--- begin ---

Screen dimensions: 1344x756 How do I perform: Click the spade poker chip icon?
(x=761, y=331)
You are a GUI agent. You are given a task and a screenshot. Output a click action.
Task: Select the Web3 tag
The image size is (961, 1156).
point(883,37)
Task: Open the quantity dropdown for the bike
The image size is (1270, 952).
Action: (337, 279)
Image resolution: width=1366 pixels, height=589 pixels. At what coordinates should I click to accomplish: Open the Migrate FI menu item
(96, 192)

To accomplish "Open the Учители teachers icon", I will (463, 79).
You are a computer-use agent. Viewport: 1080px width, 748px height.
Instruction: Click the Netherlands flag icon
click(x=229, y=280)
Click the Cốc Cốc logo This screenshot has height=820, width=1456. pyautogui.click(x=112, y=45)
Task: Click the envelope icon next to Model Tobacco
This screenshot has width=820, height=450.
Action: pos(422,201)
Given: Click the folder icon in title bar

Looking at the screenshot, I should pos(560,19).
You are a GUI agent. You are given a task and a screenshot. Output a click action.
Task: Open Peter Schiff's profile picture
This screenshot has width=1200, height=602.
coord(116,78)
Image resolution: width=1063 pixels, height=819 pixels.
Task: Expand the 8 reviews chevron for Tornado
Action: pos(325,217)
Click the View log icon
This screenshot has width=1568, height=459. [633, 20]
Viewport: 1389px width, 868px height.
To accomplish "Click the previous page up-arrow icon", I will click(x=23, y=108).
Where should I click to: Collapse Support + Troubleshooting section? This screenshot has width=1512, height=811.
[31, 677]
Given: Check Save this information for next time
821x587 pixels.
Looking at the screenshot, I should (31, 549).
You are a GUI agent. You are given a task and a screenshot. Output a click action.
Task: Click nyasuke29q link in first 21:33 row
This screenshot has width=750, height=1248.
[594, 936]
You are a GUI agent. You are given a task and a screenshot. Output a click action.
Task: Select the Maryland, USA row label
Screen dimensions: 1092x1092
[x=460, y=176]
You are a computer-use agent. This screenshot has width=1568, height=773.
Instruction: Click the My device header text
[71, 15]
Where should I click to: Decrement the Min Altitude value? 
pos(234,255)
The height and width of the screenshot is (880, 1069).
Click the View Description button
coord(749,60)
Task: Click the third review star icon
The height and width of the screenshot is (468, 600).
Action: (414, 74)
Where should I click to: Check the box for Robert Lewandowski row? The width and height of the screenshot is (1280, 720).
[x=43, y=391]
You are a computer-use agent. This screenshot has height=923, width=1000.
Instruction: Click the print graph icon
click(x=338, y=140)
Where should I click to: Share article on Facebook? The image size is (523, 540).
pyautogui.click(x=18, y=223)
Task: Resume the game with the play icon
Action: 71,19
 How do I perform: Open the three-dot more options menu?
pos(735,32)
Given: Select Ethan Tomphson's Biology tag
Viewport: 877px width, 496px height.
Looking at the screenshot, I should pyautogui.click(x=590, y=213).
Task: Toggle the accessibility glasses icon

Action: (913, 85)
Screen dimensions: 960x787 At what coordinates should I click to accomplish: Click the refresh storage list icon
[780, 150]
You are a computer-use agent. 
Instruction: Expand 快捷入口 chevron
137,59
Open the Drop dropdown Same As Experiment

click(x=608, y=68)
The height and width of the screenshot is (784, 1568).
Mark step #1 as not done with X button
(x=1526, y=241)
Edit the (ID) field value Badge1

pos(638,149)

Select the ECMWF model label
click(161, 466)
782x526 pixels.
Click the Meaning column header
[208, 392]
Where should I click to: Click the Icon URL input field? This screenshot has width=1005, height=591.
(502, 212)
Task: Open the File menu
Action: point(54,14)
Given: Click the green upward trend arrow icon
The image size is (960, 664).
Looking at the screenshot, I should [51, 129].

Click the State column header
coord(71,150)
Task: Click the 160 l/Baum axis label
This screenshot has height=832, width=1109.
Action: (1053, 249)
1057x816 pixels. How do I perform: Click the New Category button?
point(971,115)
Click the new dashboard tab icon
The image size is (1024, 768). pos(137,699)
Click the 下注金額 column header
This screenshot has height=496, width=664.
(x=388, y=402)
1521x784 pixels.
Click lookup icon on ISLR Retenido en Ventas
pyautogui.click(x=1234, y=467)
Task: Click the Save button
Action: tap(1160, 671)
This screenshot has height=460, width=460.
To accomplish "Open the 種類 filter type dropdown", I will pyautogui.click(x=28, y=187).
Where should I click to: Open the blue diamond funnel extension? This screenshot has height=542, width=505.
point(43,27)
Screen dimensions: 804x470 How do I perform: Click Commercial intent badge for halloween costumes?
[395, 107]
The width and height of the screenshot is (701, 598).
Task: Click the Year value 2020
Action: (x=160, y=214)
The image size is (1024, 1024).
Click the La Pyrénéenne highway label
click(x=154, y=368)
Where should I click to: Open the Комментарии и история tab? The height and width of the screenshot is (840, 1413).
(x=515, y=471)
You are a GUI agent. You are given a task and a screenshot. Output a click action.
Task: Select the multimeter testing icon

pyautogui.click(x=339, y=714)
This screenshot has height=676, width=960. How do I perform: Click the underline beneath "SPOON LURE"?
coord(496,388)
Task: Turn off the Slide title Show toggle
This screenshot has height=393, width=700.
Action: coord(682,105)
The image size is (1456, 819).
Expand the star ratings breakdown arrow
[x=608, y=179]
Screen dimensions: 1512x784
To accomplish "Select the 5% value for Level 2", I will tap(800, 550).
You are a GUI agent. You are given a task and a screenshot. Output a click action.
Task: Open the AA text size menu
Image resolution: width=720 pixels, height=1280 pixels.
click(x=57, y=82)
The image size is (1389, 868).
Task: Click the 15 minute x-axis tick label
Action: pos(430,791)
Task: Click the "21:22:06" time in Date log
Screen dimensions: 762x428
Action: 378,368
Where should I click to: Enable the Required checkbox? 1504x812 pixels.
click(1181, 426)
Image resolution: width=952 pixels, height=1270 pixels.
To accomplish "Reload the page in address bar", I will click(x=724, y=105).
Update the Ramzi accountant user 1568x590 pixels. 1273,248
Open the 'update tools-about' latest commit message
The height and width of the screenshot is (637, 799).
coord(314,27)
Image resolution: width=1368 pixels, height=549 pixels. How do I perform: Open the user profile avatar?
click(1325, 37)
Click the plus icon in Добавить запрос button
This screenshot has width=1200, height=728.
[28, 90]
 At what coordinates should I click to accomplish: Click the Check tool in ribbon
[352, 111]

--- end ---

> _What you will do_
Can you turn all of the lines above into a numbered list, leaving out any blank lines?

> _Completed task_
1. Screen dimensions: 1344x756 How do I perform: Click the spade poker chip icon?
2. (x=761, y=331)
3. You are a GUI agent. You are given a task and a screenshot. Output a click action.
4. Task: Select the Web3 tag
5. The image size is (961, 1156).
6. point(883,37)
7. Task: Open the quantity dropdown for the bike
8. The image size is (1270, 952).
9. Action: (337, 279)
10. Image resolution: width=1366 pixels, height=589 pixels. At what coordinates should I click to accomplish: Open the Migrate FI menu item
11. (96, 192)
12. To accomplish "Open the Учители teachers icon", I will (463, 79).
13. You are a computer-use agent. Viewport: 1080px width, 748px height.
14. Instruction: Click the Netherlands flag icon
15. click(x=229, y=280)
16. Click the Cốc Cốc logo This screenshot has height=820, width=1456. pyautogui.click(x=112, y=45)
17. Task: Click the envelope icon next to Model Tobacco
18. This screenshot has width=820, height=450.
19. Action: pos(422,201)
20. Given: Click the folder icon in title bar
21. Looking at the screenshot, I should pos(560,19).
22. You are a GUI agent. You are given a task and a screenshot. Output a click action.
23. Task: Open Peter Schiff's profile picture
24. This screenshot has width=1200, height=602.
25. coord(116,78)
26. Image resolution: width=1063 pixels, height=819 pixels.
27. Task: Expand the 8 reviews chevron for Tornado
28. Action: pos(325,217)
29. Click the View log icon
30. This screenshot has width=1568, height=459. [633, 20]
31. Viewport: 1389px width, 868px height.
32. To accomplish "Click the previous page up-arrow icon", I will click(x=23, y=108).
33. Where should I click to: Collapse Support + Troubleshooting section? This screenshot has width=1512, height=811.
34. [31, 677]
35. Given: Check Save this information for next time
36. 821x587 pixels.
37. Looking at the screenshot, I should (31, 549).
38. You are a GUI agent. You are given a task and a screenshot. Output a click action.
39. Task: Click nyasuke29q link in first 21:33 row
40. This screenshot has width=750, height=1248.
41. [594, 936]
42. You are a GUI agent. You are given a task and a screenshot. Output a click action.
43. Task: Select the Maryland, USA row label
44. Screen dimensions: 1092x1092
45. [x=460, y=176]
46. You are a computer-use agent. This screenshot has width=1568, height=773.
47. Instruction: Click the My device header text
48. [71, 15]
49. Where should I click to: Decrement the Min Altitude value? 
50. pos(234,255)
51. The height and width of the screenshot is (880, 1069).
52. Click the View Description button
53. coord(749,60)
54. Task: Click the third review star icon
55. The height and width of the screenshot is (468, 600).
56. Action: (414, 74)
57. Where should I click to: Check the box for Robert Lewandowski row? The width and height of the screenshot is (1280, 720).
58. [x=43, y=391]
59. You are a computer-use agent. This screenshot has height=923, width=1000.
60. Instruction: Click the print graph icon
61. click(x=338, y=140)
62. Where should I click to: Share article on Facebook? The image size is (523, 540).
63. pyautogui.click(x=18, y=223)
64. Task: Resume the game with the play icon
65. Action: 71,19
66.  How do I perform: Open the three-dot more options menu?
67. pos(735,32)
68. Given: Select Ethan Tomphson's Biology tag
69. Viewport: 877px width, 496px height.
70. Looking at the screenshot, I should pyautogui.click(x=590, y=213).
71. Task: Toggle the accessibility glasses icon
72. Action: (913, 85)
73. Screen dimensions: 960x787 At what coordinates should I click to accomplish: Click the refresh storage list icon
74. [780, 150]
75. You are a computer-use agent. 
76. Instruction: Expand 快捷入口 chevron
77. 137,59
78. Open the Drop dropdown Same As Experiment
79. click(x=608, y=68)
80. The height and width of the screenshot is (784, 1568).
81. Mark step #1 as not done with X button
82. (x=1526, y=241)
83. Edit the (ID) field value Badge1
84. pos(638,149)
85. Select the ECMWF model label
86. click(161, 466)
87. 782x526 pixels.
88. Click the Meaning column header
89. [208, 392]
90. Where should I click to: Click the Icon URL input field? This screenshot has width=1005, height=591.
91. (502, 212)
92. Task: Open the File menu
93. Action: point(54,14)
94. Given: Click the green upward trend arrow icon
95. The image size is (960, 664).
96. Looking at the screenshot, I should [51, 129].
97. Click the State column header
98. coord(71,150)
99. Task: Click the 160 l/Baum axis label
100. This screenshot has height=832, width=1109.
101. Action: (1053, 249)
102. 1057x816 pixels. How do I perform: Click the New Category button?
103. point(971,115)
104. Click the new dashboard tab icon
105. The image size is (1024, 768). pos(137,699)
106. Click the 下注金額 column header
107. This screenshot has height=496, width=664.
108. (x=388, y=402)
109. 1521x784 pixels.
110. Click lookup icon on ISLR Retenido en Ventas
111. pyautogui.click(x=1234, y=467)
112. Task: Click the Save button
113. Action: tap(1160, 671)
114. This screenshot has height=460, width=460.
115. To accomplish "Open the 種類 filter type dropdown", I will pyautogui.click(x=28, y=187).
116. Where should I click to: Open the blue diamond funnel extension? This screenshot has height=542, width=505.
117. point(43,27)
118. Screen dimensions: 804x470 How do I perform: Click Commercial intent badge for halloween costumes?
119. [395, 107]
120. The width and height of the screenshot is (701, 598).
121. Task: Click the Year value 2020
122. Action: (x=160, y=214)
123. The image size is (1024, 1024).
124. Click the La Pyrénéenne highway label
125. click(x=154, y=368)
126. Where should I click to: Open the Комментарии и история tab? The height and width of the screenshot is (840, 1413).
127. (x=515, y=471)
128. You are a GUI agent. You are given a task and a screenshot. Output a click action.
129. Task: Select the multimeter testing icon
130. pyautogui.click(x=339, y=714)
131. This screenshot has height=676, width=960. How do I perform: Click the underline beneath "SPOON LURE"?
132. coord(496,388)
133. Task: Turn off the Slide title Show toggle
134. This screenshot has height=393, width=700.
135. Action: coord(682,105)
136. The image size is (1456, 819).
137. Expand the star ratings breakdown arrow
138. [x=608, y=179]
139. Screen dimensions: 1512x784
140. To accomplish "Select the 5% value for Level 2", I will tap(800, 550).
141. You are a GUI agent. You are given a task and a screenshot. Output a click action.
142. Task: Open the AA text size menu
143. Image resolution: width=720 pixels, height=1280 pixels.
144. click(x=57, y=82)
145. The image size is (1389, 868).
146. Task: Click the 15 minute x-axis tick label
147. Action: pos(430,791)
148. Task: Click the "21:22:06" time in Date log
149. Screen dimensions: 762x428
150. Action: 378,368
151. Where should I click to: Enable the Required checkbox? 1504x812 pixels.
152. click(1181, 426)
153. Image resolution: width=952 pixels, height=1270 pixels.
154. To accomplish "Reload the page in address bar", I will click(x=724, y=105).
155. Update the Ramzi accountant user 1568x590 pixels. 1273,248
156. Open the 'update tools-about' latest commit message
157. The height and width of the screenshot is (637, 799).
158. coord(314,27)
159. Image resolution: width=1368 pixels, height=549 pixels. How do I perform: Open the user profile avatar?
160. click(1325, 37)
161. Click the plus icon in Добавить запрос button
162. This screenshot has width=1200, height=728.
163. [28, 90]
164.  At what coordinates should I click to accomplish: Click the Check tool in ribbon
165. [352, 111]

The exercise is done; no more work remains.